Can anyone let me know how this has worked for everyone? It’s literally the last thing before we break up. I really don’t want to but something has go to give. Like do you all have schedules etc.

Thanks

OP posts:
IndigoIsMyFavouriteColour · 25/11/2025 13:39

It sounds like he’s made his choice OP, he’s just not man enough to tell you that!

FatCatPyjamas · 25/11/2025 13:42

LAT is my perfect arrangement and I've done it a couple of times. However, there was none of this leaving, coming back, doing things in secret malarkey. It will only work if boundaries and expectations are discussed calmly and respectfully, otherwise one or both of you will be filled with uncertainty and anxiety.

TappaMcFeety · 25/11/2025 13:43

I’m amazed that you’re still pursuing this relationship - sounds to me like he’s wanted out for a while. What are you getting out of this apart from hurt and feeling insecure . Let go before you end up getting a lot more hurt than you already are.

SillyJilly2020 · 25/11/2025 13:52

Living apart is fine but him doing it without saying is strange. Have you asked him why he didnt tell you?

TwistedWonder · 25/11/2025 13:56

Living apart is the perfect relationship for many people but that’s when it’s a mutual decision.

Sounds like he’s checked out but he’s too cowardly to tell you so he’s pulling away hoping you get the hint.

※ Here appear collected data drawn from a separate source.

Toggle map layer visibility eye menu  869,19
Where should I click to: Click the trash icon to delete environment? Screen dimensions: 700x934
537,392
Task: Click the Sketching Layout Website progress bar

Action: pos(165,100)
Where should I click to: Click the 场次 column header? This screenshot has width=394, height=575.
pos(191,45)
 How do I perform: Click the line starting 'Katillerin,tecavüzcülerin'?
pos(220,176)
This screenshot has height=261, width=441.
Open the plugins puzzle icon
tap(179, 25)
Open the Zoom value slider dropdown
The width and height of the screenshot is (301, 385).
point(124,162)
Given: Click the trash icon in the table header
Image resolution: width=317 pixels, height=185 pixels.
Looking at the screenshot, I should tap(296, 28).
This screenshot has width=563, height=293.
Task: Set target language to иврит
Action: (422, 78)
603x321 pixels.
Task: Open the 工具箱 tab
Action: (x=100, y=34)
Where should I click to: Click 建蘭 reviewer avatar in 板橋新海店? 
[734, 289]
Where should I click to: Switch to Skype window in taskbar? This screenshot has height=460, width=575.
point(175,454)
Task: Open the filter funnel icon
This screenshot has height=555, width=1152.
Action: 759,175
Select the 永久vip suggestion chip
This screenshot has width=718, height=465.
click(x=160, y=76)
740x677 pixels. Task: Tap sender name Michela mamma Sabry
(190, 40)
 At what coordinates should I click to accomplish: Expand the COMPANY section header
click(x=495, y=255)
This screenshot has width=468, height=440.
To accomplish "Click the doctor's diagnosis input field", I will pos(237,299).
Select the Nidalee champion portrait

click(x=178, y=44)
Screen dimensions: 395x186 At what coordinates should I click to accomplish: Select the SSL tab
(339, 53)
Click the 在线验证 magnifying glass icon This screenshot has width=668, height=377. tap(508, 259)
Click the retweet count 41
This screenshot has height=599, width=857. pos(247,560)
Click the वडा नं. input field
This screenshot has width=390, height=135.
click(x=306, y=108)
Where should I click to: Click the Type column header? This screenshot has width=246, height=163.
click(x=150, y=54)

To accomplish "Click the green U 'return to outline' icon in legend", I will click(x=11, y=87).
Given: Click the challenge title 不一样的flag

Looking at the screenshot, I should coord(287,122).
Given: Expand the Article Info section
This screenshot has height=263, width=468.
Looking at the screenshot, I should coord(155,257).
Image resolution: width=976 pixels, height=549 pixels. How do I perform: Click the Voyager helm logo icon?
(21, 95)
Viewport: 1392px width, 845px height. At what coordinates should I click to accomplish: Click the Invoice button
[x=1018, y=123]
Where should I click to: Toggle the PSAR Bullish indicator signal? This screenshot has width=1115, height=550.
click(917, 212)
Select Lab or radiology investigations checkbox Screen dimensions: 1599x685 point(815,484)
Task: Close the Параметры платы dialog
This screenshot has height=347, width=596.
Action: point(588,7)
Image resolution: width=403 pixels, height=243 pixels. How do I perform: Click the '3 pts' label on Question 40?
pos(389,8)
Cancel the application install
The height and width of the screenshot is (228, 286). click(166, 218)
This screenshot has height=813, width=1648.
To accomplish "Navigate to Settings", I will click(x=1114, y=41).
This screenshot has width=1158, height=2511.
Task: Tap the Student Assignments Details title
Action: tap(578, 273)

Id say the relationship is over on all but name

Tablesandchairs23 · 25/11/2025 14:28

The relationship is over. Let him go.

Suednymph · 25/11/2025 15:44

This is a very unsubtle way of him ending things op.

BreakingBroken · 25/11/2025 16:12

He plans to live apart, there’s no “together”.

Brightbluesomething · 25/11/2025 17:36

You’re right, this will fizzle out because he wants it to. He’s behaved in a very childish and underhanded way instead of just being honest and saying he wanted to end it. Probably an avoidant or just a spineless. Either way it’s the same outcome. You can stress over him walking out or take back the control and formally end what’s over anyway so you can move on.
This is not LAT, it’s a man who’s used and now discarded you. Sorry if that sounds harsh but there’s no hope this will work out the way you want it to.

GingerPaste · 25/11/2025 17:48

Blimey. Let it ‘fizzle out’. This man is a pile of crap, is making you unhappy and will continue to do so.

cloudtreecarpet · 25/11/2025 17:51

To an outsider, it sounds as though your relationship is already over & I think letting it fizzle is probably for the best.

BuckChuckets · 25/11/2025 18:50

It sounds live living together as friends turned into a convenient shag for him, and now it's gone too far and he's panicked. I'm sorry, OP, but you definitely deserve better.